Acute myocardial lesion in the new coronavirus infection COVID-19 is currently described as "acute cardiac injury", determined by an increase in the level of cardiac biomarkers (highly sensitive troponins) in the blood above the 99th percentile of the upper reference limit. This syndrome can develop in 20% of patients and, apparently, affects the prognosis [39-40]. The pathogenesis of acute myocardial injury is not fully understood. The diagnosis is based on clinical data, imaging results using echocardiography and MRI, as well as biomarkers of acute cardiac injury. Determining the cause of heart damage either as a result of myocardial inflammation (myocarditis or myopericarditis) or necrosis is critically important for choosing the right treatment tactics for patients, especially those in the intensive care unit.
Cases of acute heart injury directly related to localization in the myocardium of patients with severe acute respiratory syndrome caused by SARS-CoV-2 are described. In such cases, endomyocardial biopsy may show mild myocardial inflammation and the presence of viral particles in the myocardium, which indicates either the viremic phase of the infectious process or the migration of infected macrophages from the lungs [41].
In patients with acute respiratory viral infections with cardiac manifestations, confirmation of myocarditis using the Dallas criteria is usually not available (inflammatory infiltrates in the myocardium associated with myocyte degeneration and necrosis of non-ischemic origin, with positive immunohistochemical signs in the form of inflammatory infiltrate with ≥14 leukocytes 1 mm2, up to 4 monocytes per mm2 in the presence of CD 3 positive T-lymphocytes ≥7 cells in 1 mm2). The presence of acute myocarditis is evidenced by: the presence of a previous viral infection, proven clinically and laboratory data in combination with three major signs of myocardial damage: the appearance on the ECG of changes in the form of regression of the R wave of zones of violation of local contractility according to EchoCG data and an increase in the level of cardiospecific enzymes, primarily highly sensitive TnT or TnI troponins [42].
In slave S. Shi and co-authors (2020) raised the issue of the frequency and significance of myocardial damage in COVID 19. In this study, conclusions are drawn about myocardial damage to the myocardium within the framework of coronavirus infection, relying mainly on the data of markers of myocardial damage.
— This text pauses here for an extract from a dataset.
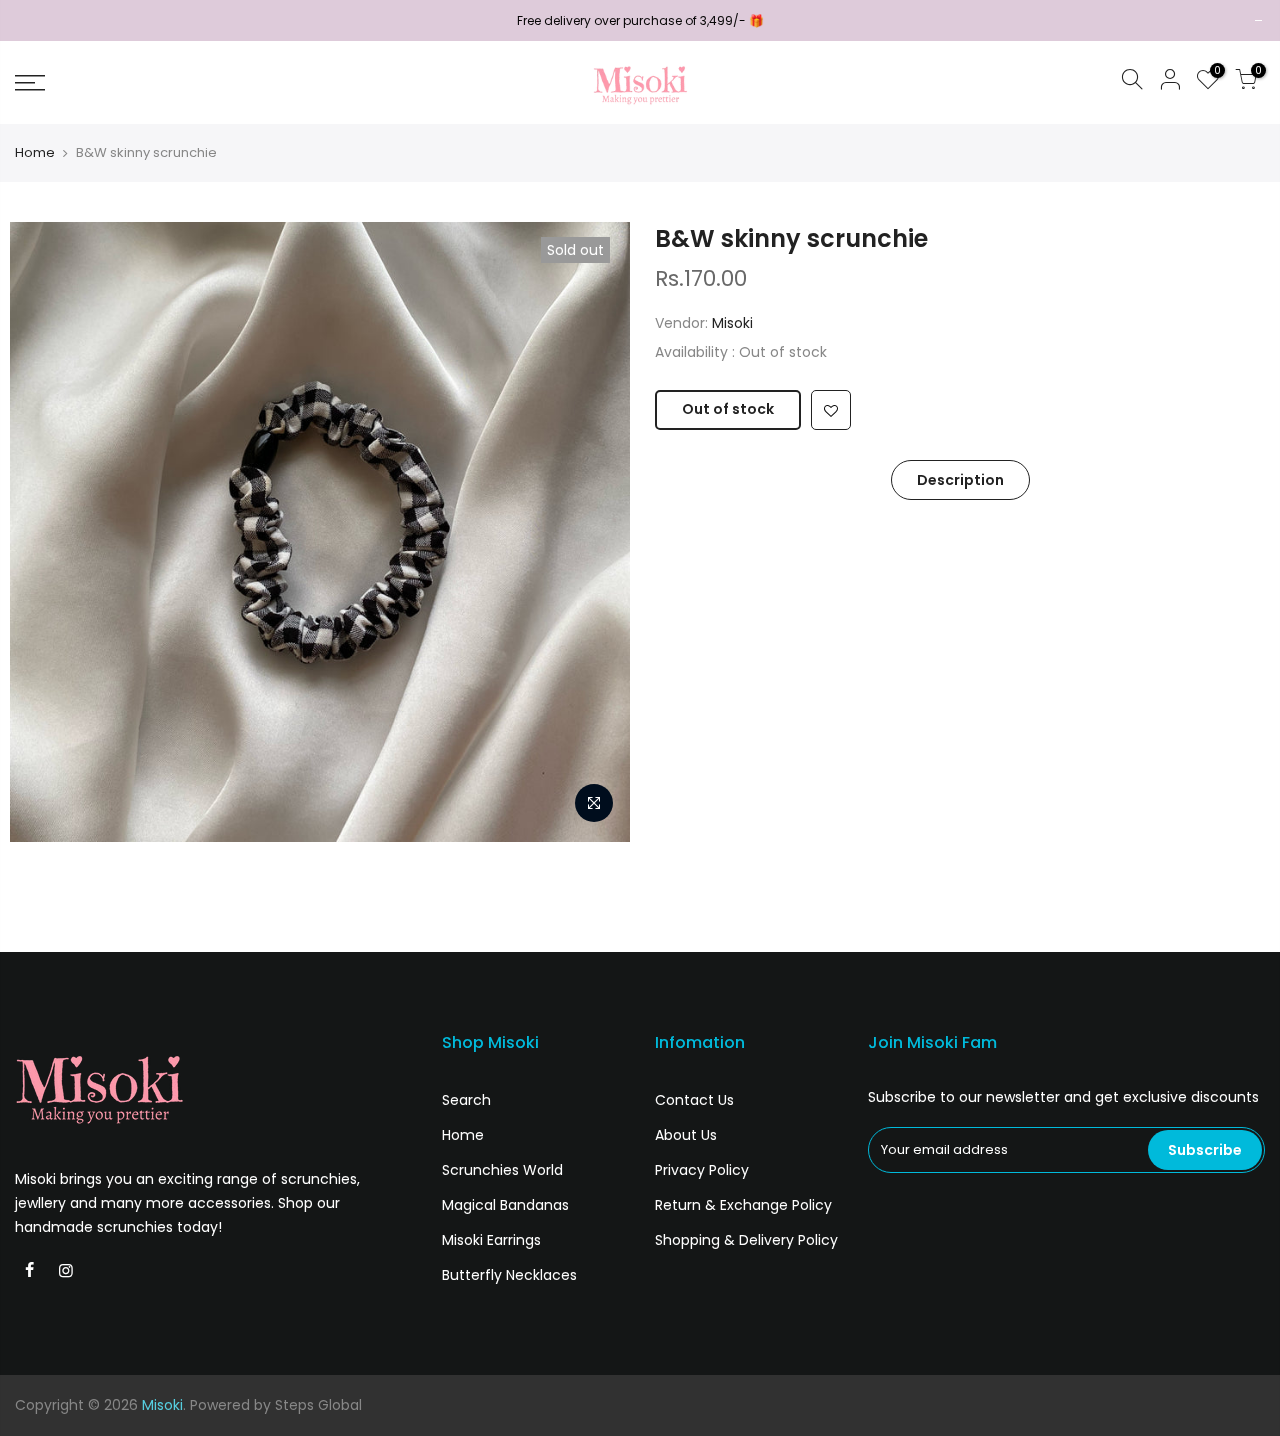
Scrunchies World (502, 1170)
But it is not described in the category of which clinical diagnosis myocardial damage is attributed to coronavirus infection. Considering that the mechanisms of involvement of the cardiovascular system in COVID 19 may be similar both in acute myocardial injury and in the presence of a history of cardiovascular pathology. In addition to the direct organotropic action of the pathogen, viral particles can activate the host's immune responses through various mechanisms, including the complement cascade through the lectin pathway, triggering an immune response [39]. As a result, locally formed immune complexes can play a role in further activation of the complement system and in strengthening the inflammatory response. There is evidence in the clinical literature indicating that with coronavirus, enterovirus infection, some respiratory diseases (influenza, etc.), in addition to respiratory symptoms, the effect on the cardiovascular system is summed up, which generally worsens the condition and affects the prognosis [43]. It was also found to be associated with increased capillary thrombosis, high lactate dehydrogenase and ferritin content, as well as with a moderate increase in blood clotting time, which resembles thrombotic microangiopathy, similar to that of hantavirus infection and West Nile fever [44].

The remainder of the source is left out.